Collected data entries:
*** Block opens ***

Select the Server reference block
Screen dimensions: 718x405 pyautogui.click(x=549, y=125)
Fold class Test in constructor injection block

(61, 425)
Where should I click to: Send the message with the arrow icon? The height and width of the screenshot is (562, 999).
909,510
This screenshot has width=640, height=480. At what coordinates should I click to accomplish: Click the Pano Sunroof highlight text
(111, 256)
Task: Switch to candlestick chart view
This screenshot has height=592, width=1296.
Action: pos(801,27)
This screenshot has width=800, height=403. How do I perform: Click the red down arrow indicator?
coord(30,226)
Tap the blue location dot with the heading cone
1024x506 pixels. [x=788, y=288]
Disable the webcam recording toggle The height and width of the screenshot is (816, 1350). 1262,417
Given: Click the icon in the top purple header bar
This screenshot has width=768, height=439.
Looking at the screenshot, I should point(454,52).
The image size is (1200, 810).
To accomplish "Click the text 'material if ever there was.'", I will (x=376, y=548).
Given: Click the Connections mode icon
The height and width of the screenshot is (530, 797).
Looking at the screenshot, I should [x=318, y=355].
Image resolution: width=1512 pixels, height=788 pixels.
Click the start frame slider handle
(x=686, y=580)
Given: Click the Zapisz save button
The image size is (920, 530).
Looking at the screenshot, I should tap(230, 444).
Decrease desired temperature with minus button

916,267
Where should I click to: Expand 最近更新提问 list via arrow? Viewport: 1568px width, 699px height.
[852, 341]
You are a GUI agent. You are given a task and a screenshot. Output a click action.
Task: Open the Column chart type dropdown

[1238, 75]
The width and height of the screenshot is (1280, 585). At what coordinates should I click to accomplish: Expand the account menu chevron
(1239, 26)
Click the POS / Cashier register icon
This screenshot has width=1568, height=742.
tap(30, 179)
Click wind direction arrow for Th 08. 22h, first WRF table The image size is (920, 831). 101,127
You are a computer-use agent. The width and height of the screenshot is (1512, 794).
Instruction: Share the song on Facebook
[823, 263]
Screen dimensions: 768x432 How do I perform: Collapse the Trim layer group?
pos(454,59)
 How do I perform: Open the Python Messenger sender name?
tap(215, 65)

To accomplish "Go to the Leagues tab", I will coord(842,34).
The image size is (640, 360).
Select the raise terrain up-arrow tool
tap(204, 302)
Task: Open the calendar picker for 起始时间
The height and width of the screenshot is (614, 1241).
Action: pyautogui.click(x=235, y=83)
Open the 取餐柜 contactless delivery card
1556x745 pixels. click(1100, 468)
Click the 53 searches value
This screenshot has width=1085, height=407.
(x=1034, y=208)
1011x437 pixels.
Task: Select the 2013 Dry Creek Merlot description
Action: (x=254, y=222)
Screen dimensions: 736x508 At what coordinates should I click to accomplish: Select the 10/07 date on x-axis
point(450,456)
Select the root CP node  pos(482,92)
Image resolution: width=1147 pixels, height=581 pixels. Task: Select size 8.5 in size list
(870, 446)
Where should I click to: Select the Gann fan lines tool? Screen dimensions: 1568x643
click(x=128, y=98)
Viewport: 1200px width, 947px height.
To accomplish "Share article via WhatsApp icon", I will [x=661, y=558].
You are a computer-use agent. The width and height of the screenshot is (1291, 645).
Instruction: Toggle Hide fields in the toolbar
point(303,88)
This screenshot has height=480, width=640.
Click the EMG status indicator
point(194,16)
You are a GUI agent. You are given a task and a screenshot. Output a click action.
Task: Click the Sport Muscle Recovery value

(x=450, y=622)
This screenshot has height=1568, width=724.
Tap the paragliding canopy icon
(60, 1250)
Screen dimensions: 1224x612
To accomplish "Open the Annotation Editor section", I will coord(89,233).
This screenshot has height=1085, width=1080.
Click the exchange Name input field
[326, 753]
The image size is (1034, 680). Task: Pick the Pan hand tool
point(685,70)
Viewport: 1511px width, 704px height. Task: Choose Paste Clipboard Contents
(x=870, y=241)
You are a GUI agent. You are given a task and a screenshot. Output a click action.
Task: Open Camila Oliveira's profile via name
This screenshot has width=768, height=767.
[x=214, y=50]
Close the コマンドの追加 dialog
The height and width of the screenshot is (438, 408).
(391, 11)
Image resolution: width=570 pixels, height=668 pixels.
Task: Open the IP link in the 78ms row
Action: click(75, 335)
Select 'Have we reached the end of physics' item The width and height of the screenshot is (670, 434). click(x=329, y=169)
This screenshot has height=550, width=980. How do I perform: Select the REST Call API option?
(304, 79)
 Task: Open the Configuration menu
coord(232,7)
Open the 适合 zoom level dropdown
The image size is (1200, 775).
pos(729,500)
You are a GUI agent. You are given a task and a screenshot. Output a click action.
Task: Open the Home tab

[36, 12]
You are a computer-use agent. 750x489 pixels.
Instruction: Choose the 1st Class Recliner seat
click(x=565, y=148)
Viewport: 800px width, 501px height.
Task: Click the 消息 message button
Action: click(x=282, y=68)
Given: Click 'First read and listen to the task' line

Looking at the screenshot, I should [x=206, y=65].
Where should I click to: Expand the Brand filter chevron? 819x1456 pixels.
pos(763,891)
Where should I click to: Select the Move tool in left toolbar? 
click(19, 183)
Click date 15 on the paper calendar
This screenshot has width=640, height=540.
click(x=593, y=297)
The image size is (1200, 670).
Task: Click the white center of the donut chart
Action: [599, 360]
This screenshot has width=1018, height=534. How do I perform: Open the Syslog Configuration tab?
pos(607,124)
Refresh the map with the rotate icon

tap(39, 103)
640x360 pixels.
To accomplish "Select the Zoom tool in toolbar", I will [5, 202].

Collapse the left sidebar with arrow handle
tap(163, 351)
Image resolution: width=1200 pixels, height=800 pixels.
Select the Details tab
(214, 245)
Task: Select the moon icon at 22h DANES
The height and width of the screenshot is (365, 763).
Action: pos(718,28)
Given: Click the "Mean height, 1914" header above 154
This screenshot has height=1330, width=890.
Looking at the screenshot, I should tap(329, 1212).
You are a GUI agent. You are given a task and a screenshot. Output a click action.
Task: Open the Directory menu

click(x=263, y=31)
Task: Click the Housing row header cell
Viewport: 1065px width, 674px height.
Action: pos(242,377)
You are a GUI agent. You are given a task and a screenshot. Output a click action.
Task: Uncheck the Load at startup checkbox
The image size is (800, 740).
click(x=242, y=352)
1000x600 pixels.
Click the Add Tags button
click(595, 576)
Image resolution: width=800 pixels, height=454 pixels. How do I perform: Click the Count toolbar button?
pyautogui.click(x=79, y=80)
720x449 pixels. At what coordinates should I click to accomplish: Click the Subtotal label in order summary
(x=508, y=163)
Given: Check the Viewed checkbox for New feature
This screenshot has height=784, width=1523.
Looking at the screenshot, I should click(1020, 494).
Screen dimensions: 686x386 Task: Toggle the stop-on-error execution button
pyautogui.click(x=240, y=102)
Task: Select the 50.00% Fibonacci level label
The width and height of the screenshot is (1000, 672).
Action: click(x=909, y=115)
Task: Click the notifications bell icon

*** Block closes ***

• **Assignment**
A single figure is required: the number of lines in the data where the word "computer" occurs.

• **Expected answer**
3